* **PROBLEM**: Lines from the one containing "You are a GUI" through the last line of the data are to be returned exactly, both ends included, minus any pictures.

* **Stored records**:
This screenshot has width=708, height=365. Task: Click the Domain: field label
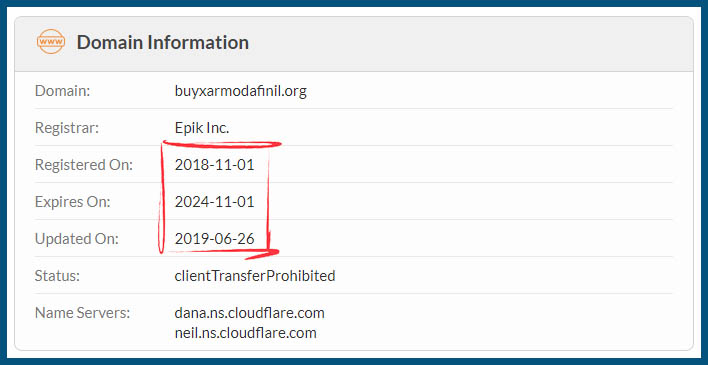(63, 91)
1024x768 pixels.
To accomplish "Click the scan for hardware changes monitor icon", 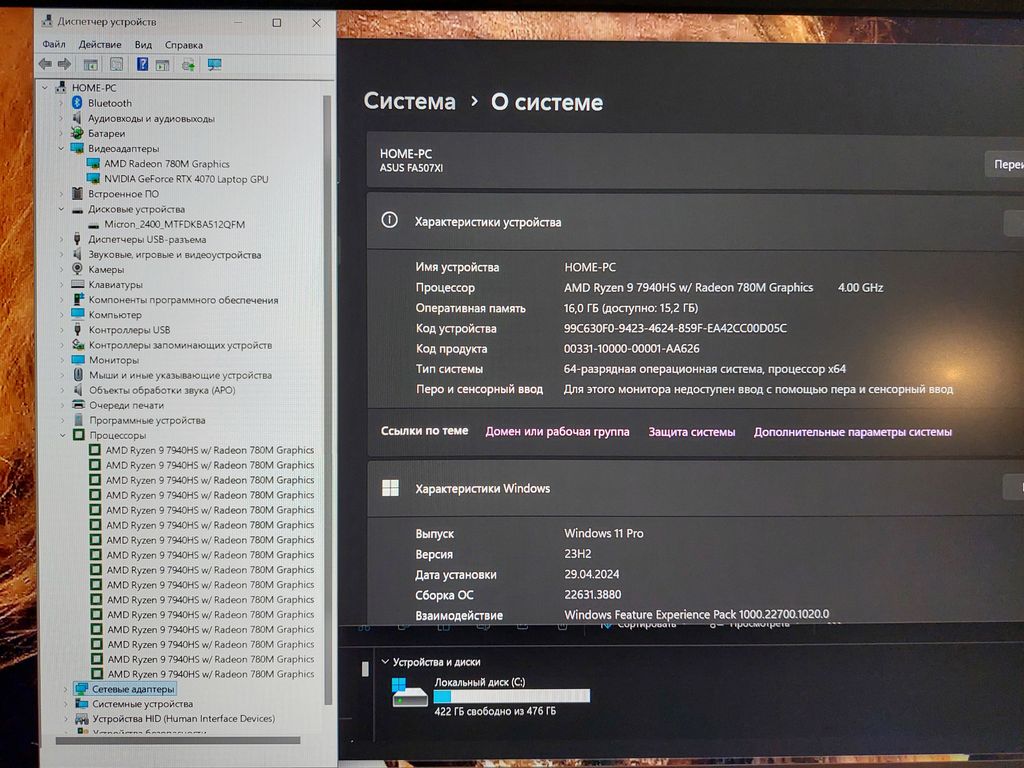I will [x=214, y=64].
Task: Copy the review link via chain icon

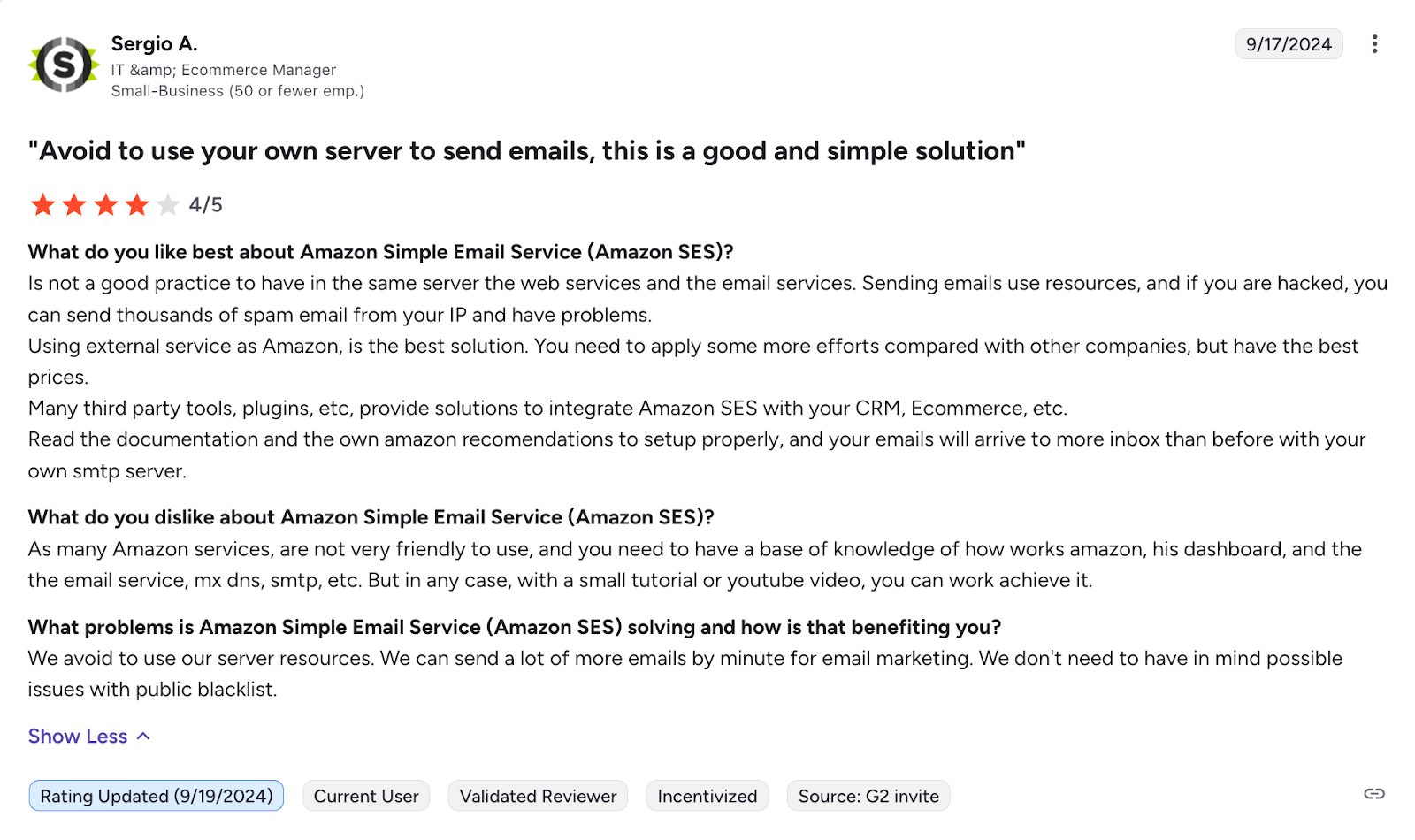Action: click(1373, 794)
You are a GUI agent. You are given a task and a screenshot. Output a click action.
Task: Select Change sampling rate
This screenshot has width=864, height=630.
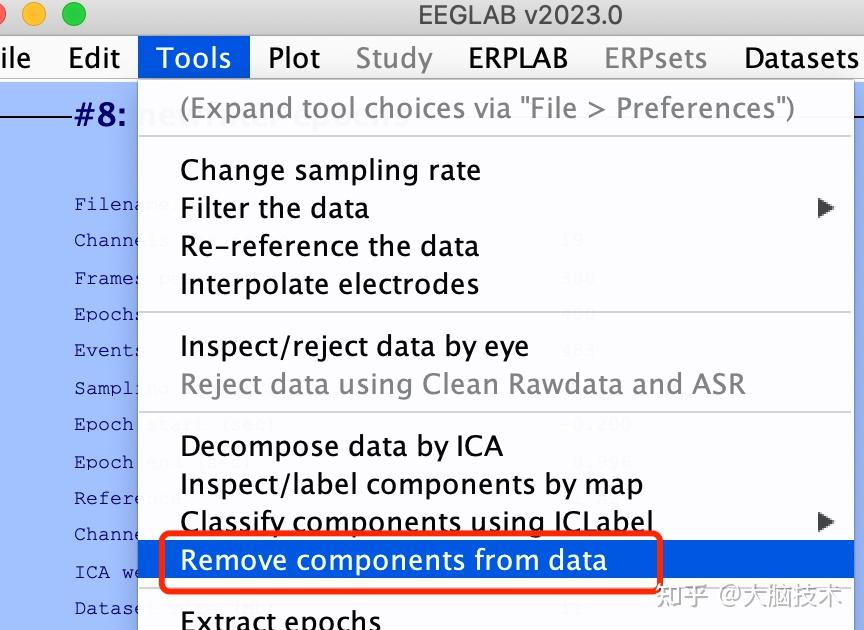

* **FINISHED TASK**:
You are a GUI agent. You are given a task and a screenshot. Output a click action.
Task: Select Change sampling rate
This screenshot has width=864, height=630.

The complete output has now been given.